** Opening SOURCE DATA block **

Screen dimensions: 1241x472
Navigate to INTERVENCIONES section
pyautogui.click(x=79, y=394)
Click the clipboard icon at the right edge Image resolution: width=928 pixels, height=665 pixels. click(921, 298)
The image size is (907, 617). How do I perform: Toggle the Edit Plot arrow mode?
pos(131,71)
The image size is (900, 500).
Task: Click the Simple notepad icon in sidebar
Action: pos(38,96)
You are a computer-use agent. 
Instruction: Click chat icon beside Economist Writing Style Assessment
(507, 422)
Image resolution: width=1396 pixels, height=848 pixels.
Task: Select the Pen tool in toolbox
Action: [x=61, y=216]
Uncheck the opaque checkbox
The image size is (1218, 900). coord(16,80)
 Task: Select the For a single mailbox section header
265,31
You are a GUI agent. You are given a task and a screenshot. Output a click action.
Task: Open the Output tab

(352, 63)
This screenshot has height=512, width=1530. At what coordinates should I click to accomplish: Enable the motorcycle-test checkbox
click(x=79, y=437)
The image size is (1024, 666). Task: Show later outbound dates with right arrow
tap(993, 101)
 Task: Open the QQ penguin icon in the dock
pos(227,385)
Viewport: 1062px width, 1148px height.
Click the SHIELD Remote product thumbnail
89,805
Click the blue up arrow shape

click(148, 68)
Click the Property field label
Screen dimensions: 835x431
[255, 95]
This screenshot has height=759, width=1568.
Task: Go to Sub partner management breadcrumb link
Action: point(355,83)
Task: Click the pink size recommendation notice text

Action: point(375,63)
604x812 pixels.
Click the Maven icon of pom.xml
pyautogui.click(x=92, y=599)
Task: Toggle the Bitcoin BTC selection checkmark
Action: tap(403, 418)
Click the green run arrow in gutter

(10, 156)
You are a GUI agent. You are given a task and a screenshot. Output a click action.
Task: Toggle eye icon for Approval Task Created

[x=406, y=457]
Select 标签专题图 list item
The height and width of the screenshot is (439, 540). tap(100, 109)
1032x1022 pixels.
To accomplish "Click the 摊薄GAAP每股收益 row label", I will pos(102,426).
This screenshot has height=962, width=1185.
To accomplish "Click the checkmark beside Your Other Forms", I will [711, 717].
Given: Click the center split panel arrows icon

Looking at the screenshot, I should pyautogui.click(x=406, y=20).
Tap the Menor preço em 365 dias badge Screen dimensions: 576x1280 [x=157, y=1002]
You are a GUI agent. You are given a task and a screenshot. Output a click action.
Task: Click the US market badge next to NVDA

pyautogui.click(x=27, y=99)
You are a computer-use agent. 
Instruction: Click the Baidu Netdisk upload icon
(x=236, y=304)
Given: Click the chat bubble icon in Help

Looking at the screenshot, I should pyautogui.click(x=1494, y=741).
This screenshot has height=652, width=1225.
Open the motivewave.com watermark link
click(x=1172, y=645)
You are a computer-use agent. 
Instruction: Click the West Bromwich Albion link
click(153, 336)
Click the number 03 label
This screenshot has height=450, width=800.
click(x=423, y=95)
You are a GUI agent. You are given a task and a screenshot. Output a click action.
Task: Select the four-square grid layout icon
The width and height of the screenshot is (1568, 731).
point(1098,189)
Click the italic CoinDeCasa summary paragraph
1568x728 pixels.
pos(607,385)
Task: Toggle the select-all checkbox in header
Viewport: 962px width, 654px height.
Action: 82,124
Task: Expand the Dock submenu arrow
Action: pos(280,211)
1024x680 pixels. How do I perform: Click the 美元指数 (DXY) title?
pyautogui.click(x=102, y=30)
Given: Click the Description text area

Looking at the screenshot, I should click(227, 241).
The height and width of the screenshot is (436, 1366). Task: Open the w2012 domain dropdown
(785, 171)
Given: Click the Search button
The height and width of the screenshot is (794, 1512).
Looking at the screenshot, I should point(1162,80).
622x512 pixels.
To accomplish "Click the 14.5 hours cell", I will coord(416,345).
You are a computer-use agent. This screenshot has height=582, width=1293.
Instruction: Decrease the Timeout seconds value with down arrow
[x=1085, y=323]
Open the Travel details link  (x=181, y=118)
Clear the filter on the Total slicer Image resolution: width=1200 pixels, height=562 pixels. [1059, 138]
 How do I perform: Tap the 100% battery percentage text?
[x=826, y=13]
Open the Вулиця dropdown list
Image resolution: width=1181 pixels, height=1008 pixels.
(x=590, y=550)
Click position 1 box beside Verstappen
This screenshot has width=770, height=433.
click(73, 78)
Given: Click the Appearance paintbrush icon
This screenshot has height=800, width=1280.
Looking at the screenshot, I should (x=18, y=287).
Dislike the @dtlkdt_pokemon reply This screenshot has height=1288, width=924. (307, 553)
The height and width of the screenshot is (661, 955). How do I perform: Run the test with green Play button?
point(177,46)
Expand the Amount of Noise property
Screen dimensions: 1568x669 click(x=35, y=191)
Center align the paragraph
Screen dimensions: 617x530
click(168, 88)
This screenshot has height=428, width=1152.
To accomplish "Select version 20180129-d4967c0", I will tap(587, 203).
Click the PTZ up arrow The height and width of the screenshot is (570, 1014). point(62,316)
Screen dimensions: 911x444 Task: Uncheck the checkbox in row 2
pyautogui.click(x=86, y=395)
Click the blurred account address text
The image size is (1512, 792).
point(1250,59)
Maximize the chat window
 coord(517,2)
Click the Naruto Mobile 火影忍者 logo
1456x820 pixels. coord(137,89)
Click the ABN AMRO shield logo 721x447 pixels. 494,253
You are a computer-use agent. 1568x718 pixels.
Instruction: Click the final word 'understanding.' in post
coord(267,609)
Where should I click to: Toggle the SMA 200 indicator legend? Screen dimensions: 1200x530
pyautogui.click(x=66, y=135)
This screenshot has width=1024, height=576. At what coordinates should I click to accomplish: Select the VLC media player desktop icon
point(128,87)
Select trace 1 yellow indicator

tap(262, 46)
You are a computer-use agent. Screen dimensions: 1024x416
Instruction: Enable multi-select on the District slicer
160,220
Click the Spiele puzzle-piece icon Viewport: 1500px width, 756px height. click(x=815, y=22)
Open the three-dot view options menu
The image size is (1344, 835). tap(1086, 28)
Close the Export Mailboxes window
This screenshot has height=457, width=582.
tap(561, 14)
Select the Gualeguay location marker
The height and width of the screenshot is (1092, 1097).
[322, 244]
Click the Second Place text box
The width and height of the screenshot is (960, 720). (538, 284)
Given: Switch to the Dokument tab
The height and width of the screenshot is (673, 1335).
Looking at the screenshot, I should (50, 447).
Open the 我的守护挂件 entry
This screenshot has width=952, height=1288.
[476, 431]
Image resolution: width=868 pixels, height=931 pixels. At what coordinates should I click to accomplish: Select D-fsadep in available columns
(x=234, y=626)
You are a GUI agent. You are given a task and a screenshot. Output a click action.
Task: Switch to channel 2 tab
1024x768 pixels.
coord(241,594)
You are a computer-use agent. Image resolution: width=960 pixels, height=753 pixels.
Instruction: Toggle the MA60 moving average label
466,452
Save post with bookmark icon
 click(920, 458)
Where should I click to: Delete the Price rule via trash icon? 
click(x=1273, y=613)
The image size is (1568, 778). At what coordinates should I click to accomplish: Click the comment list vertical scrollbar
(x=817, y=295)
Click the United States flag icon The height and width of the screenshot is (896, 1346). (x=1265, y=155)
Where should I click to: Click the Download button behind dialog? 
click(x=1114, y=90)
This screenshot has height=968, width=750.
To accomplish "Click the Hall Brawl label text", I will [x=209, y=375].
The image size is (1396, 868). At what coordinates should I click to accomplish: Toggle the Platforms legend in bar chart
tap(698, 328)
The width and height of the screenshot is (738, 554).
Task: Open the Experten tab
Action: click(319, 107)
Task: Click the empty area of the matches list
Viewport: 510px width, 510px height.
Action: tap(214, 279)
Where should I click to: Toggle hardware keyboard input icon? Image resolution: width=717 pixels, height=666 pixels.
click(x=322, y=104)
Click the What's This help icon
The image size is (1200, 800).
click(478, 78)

** Closing SOURCE DATA block **

TRY IT —
Above are the lines; repeat exactly the ones from the line containing "Navigate to INTERVENCIONES section" down to the line containing "Click the clipboard", both inclusive.

TASK ANSWER —
Navigate to INTERVENCIONES section
pyautogui.click(x=79, y=394)
Click the clipboard icon at the right edge Image resolution: width=928 pixels, height=665 pixels. click(921, 298)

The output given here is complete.